Artificial Intelligence 22 min read

Intelligent Question Answering in QQ Browser Search: Background, Key Technologies, and Frontier Research

This article presents an in‑depth overview of intelligent question answering in QQ Browser search, covering its background, the core KBQA and DeepQA technologies, system architecture, challenges, recent advances such as end‑to‑end, knowledge‑guided and multimodal QA, and practical Q&A for deployment.

DataFunTalk
DataFunTalk
DataFunTalk
Intelligent Question Answering in QQ Browser Search: Background, Key Technologies, and Frontier Research

Intelligent question answering (QA) is a prominent AI direction widely used in vertical and general search engines, smart customer service, assistants, smartphones, and car speakers.

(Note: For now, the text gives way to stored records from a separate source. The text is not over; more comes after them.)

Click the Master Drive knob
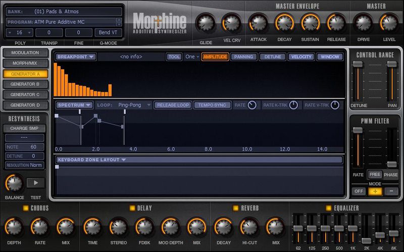 pos(362,23)
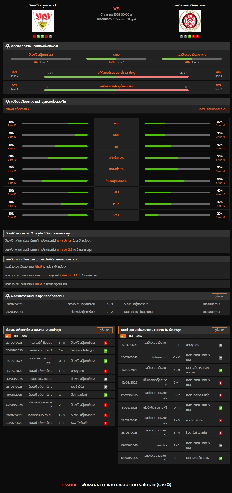Click soccer ball icon beside เปรียบเทียบผลงานล่าสุดของทั้งสองทีม
This screenshot has height=493, width=232.
8,102
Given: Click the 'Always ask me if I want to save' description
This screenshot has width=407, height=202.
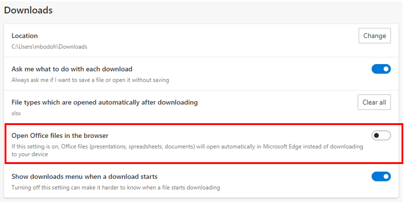Looking at the screenshot, I should (90, 80).
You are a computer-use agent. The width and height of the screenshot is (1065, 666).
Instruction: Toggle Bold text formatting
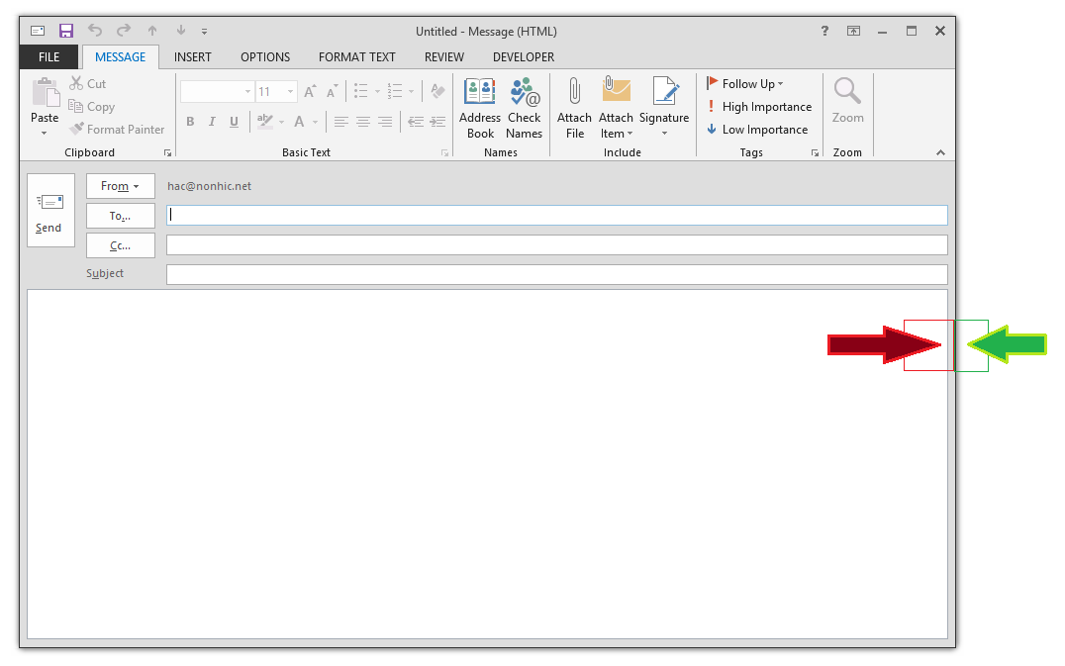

Background : In search, QA appears as two main product forms – direct answer cards (Top‑1 QA) and interactive QA that helps users refine or extend their queries. Various answer types (short, long, list, video, collection, image) are shown in the QQ Browser search UI.

Key Technologies :

Search QA framework – the system processes both structured (knowledge graph) and unstructured (web pages, UGC, PGC) data.

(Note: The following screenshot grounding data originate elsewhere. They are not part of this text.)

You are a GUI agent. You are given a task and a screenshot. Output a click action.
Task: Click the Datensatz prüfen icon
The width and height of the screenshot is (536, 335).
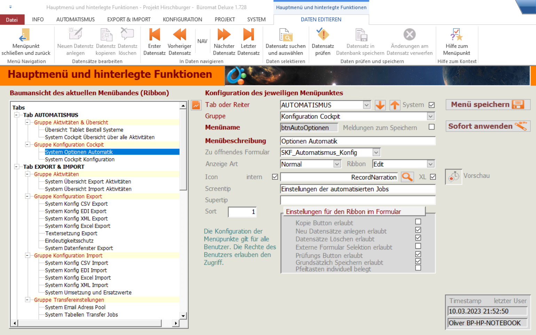point(323,35)
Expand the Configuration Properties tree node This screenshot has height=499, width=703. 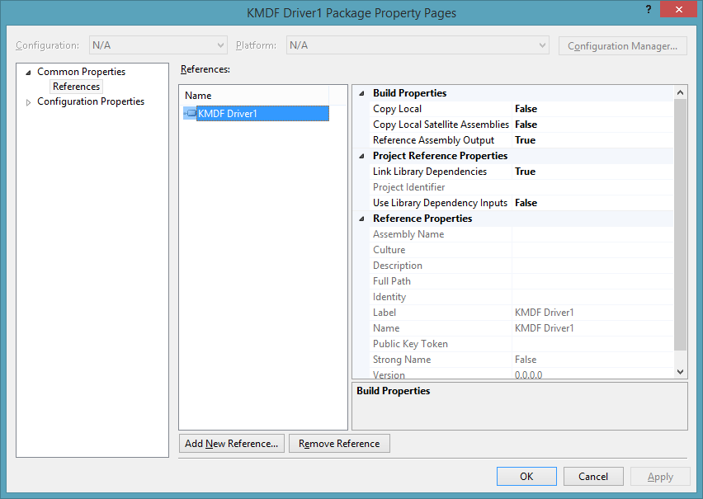tap(27, 101)
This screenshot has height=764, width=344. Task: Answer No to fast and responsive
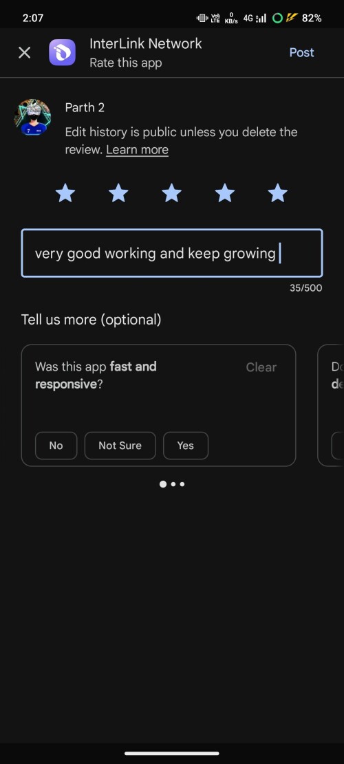56,446
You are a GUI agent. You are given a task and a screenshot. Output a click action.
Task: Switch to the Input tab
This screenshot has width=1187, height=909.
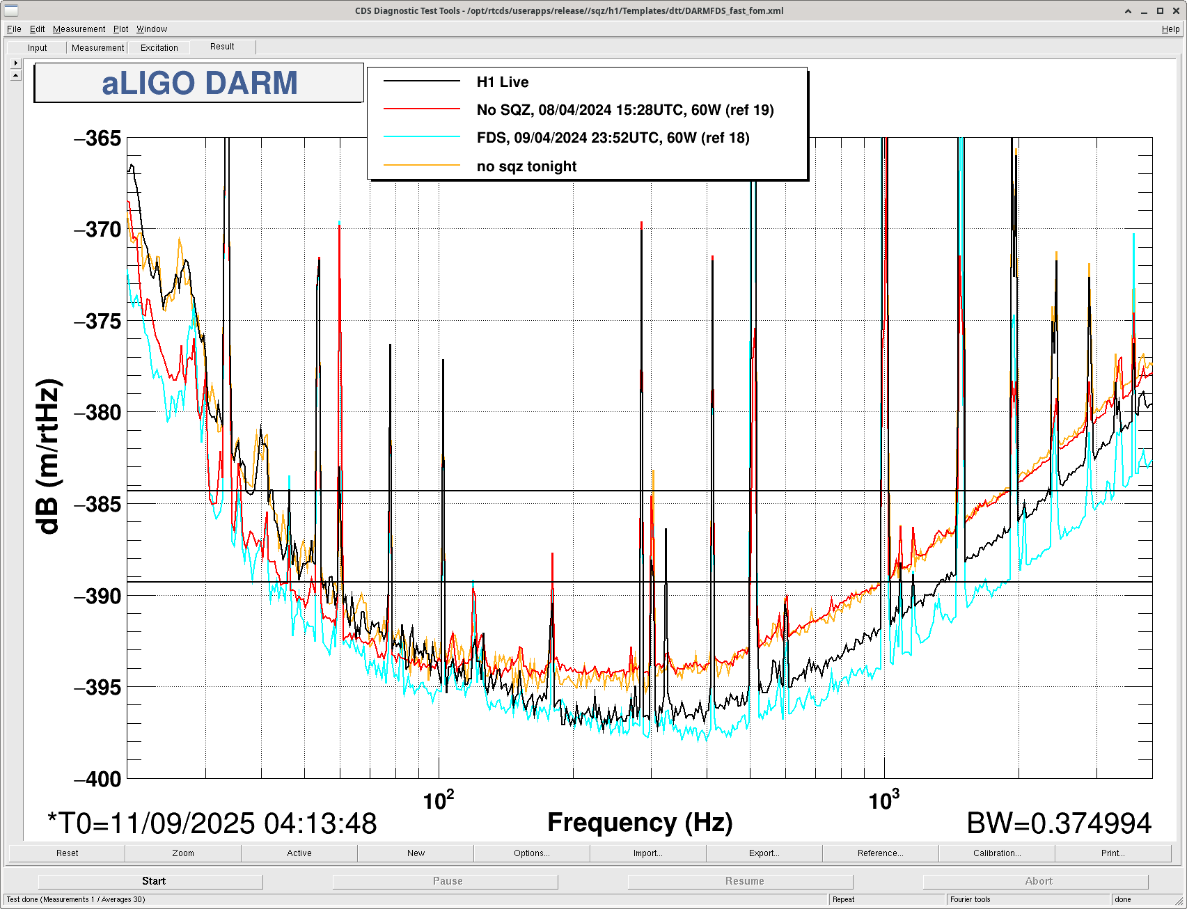click(x=38, y=48)
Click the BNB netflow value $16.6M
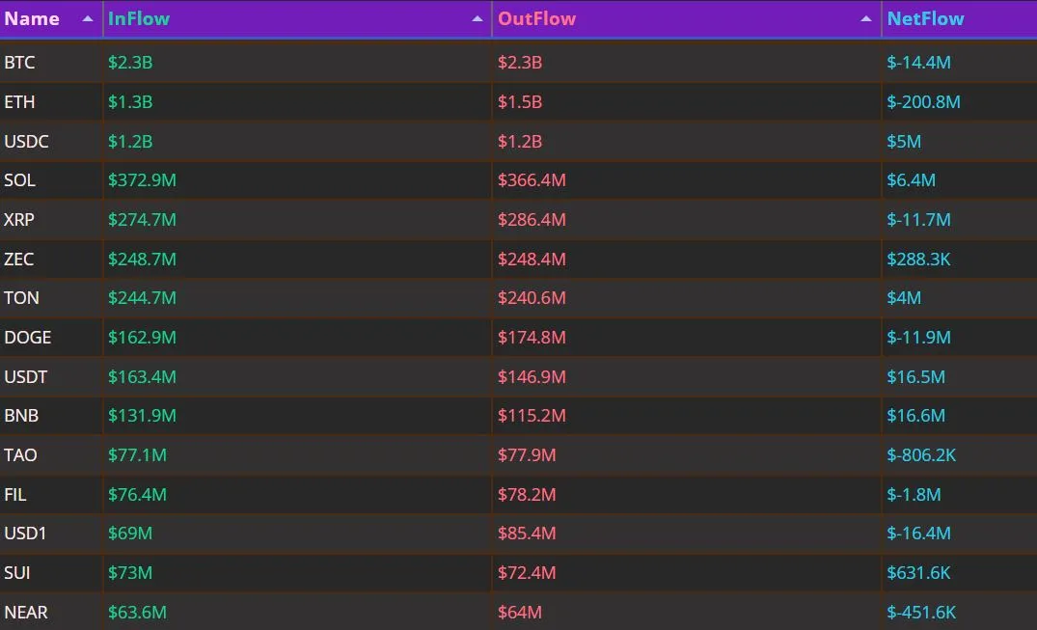Image resolution: width=1037 pixels, height=630 pixels. pyautogui.click(x=916, y=416)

KBQA (knowledge‑graph QA): parses the query, performs graph traversal or triple matching, and uses rule‑based or deep‑learning pipelines to answer factual questions.

DeepQA (search + machine reading comprehension): retrieves candidate documents, applies MRC models to extract answers, and supports short‑answer, long‑answer, and judgment‑type QA. Three DeepQA systems are built: independent retrieval, web‑wide retrieval + online MRC, and end‑to‑end QA.

KBQA Details : Two pipelines – semantic parsing (domain classification, syntax tree, logical form) for complex reasoning, and a deep‑learning pipeline that detects intent, extracts entities, and performs semantic matching with knowledge‑graph triples.

DeepQA Details :

Early systems (e.g., IBM Watson) had complex pipelines; later open‑domain systems like DrQA introduced a retrieve‑then‑read paradigm.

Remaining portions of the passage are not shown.